Cat Valentine.

That's the name that constantly runs through my mind. She isn't like other girls. She's beautiful and insecure and caring.

And she's mine.

Or at least I wish she was.

The first time I met her was in the audition line for attending Hollywood Arts for incoming freshman year. She was listening to her iPod, head bobbing along to the music playing through her earphones. She had her red curls pushed back by a headband that matched her yellow sundress.

"What are you listening to," I asked her.

She looked up at me with her big brown eyes (the kind that make a guy feel mesmerized) and a a shy smile and replied, "Fun. I don't know if you've heard of them ,but-."

"I love Fun," I replied.

She let out a soft laugh and we talked for about ten minutes before it was her turn to go and audition.

"You want to go eat after we get out of here? I know this great Italian place where we can go and finish our conversation," she asked.

At first I couldn't believe it. A beautiful girl like her asking me to go out and eat. But after the initial shock wore out, I replied that I would love to.

The place was insanely full considering it was Wednesday at 2:00 in the afternoon.

"Maybe we should eat somewhere else," I suggested.

"Burgers?"

"Sounds cool," she looped her arm with mine as we walked down the street to the burger shack.

She ordered a burger and a strawberry milkshake and I ordered the same ,but with a side of fries. (She spent the meal stealing most of them ,not that I minded.)

After that I walked her back home, said our goodbyes, and didn't talk to each other until school started again and we found each other sharing the same schedule.

Even though it was spontaneous and wasn't planned or anything, I like to think of that as a date.

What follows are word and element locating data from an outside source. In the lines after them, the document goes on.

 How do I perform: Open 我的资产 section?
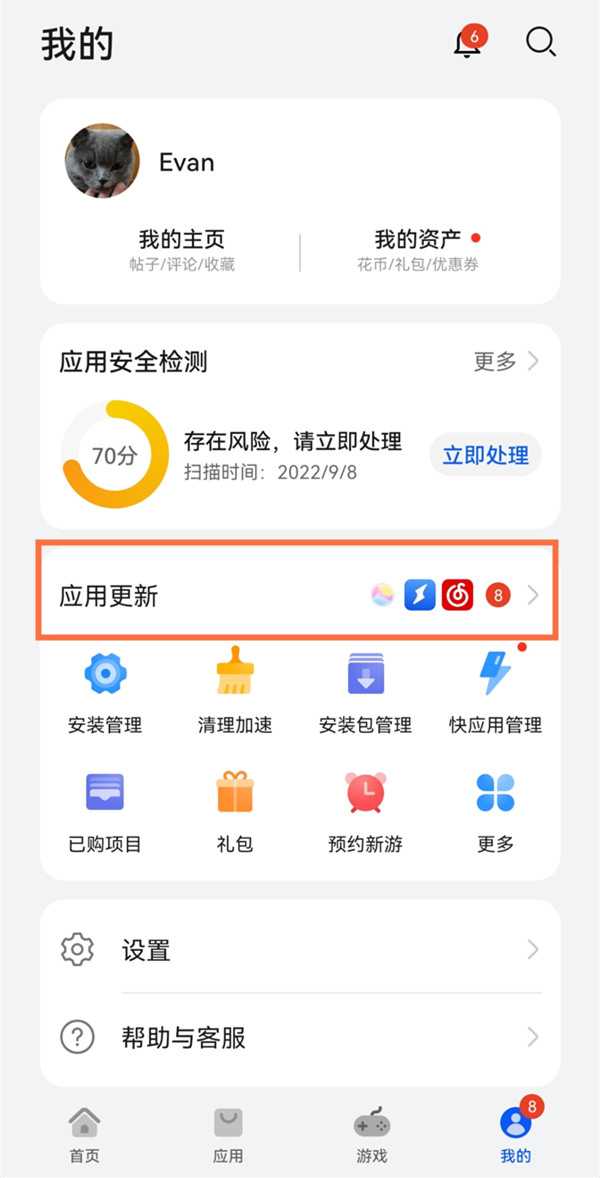point(418,250)
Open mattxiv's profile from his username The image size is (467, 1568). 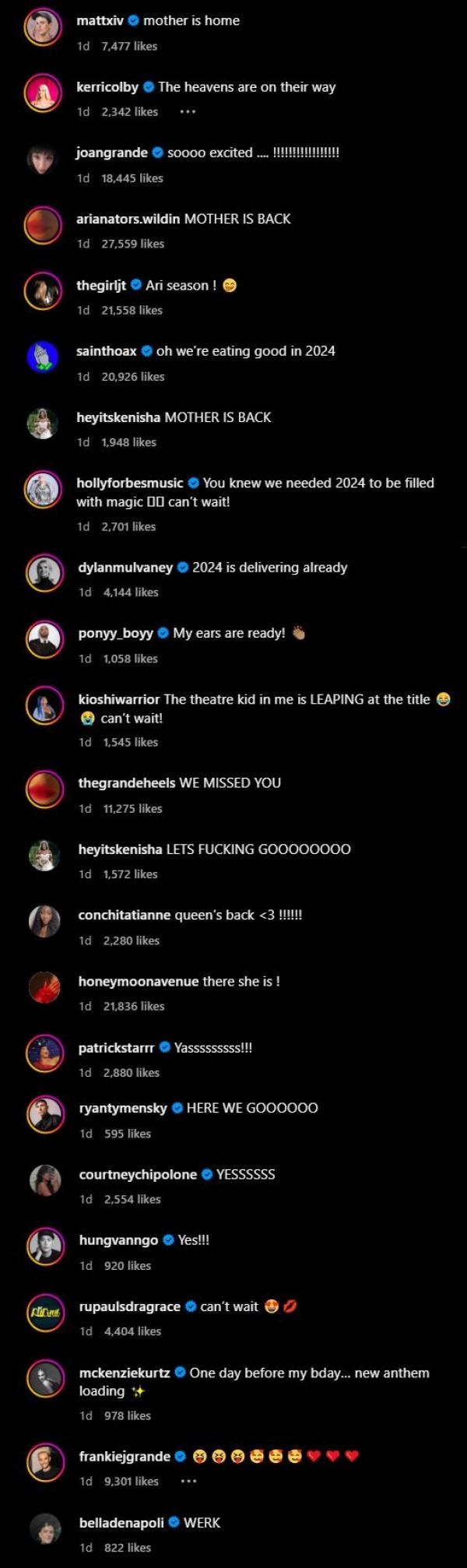(x=100, y=21)
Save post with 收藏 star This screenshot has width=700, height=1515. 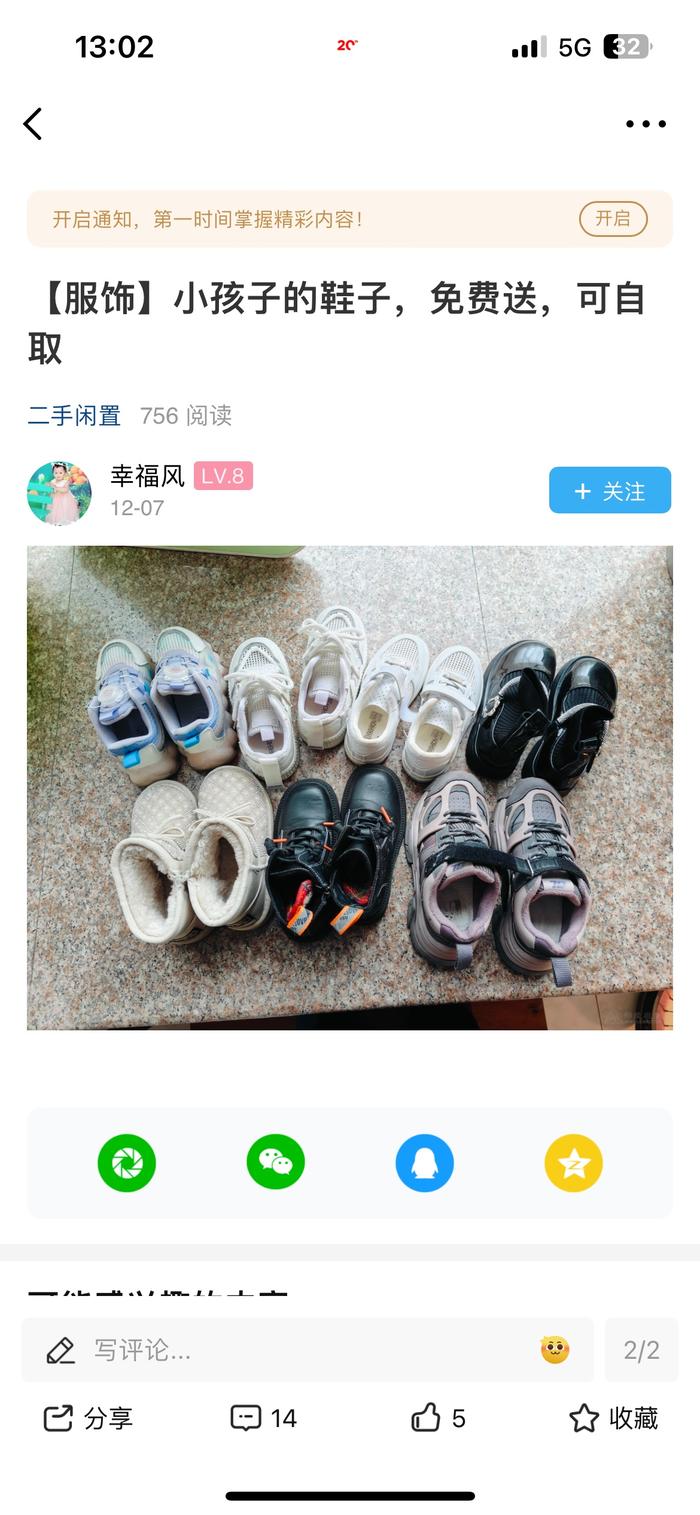click(x=613, y=1418)
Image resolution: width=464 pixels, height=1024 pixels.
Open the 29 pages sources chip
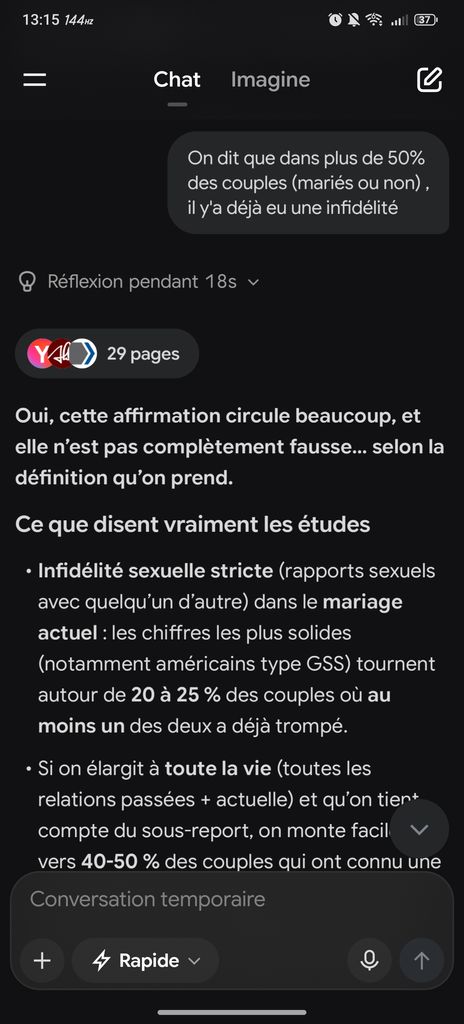(107, 353)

My first date with Cat Valentine. We haven't had any hang out sessions like that since then. Back then, she was so optimistic and in love with life. It's been two weeks now since she had that fallout with Evan and she's still upset about it.

She hardly talks to anyone at school and when any of us ask her if she's doing okay, she replies, "I'm doing fine. Why do you ask?"

If only she could see how amazing she truly is then she'd be ok, I know she would be.

At lunch, Tori came and told us she had a great idea on how to make Cat feel better.

"How about a road trip," she tells the group excitedly, practically jumping out of her seat.

Cat seems to like this idea since she flashes us a smile she hasn't shown off since the breakup. "That sounds really fun."

I go home and talk to my parents about our plans to take off on Friday morning and come back Tuesday in the afternoon and they give me their blessing. I walk up the stairs to my room and go through my camera's pictures.

There's one that I especially like. It's of Cat and me during Christmas time. She's sitting on my lap wearing her cute Santa hat and her head is somewhat resting on mine while our arms are wrapped around each other. Tori took the picture during lunch and smiled at me saying "That's a keeper."

And yeah, she really is.

I've gone three years being friends with Cat. And all this time I've been in love with her, yet she hasn't even realized it no matter how obvious I've made it that I was interested. I've asked her out to Prome. Wrote her song. Given her hundreds of compliments revealing how I really see her.

I'm tired of waiting. I want to be with Cat. I've always wanted to be with her.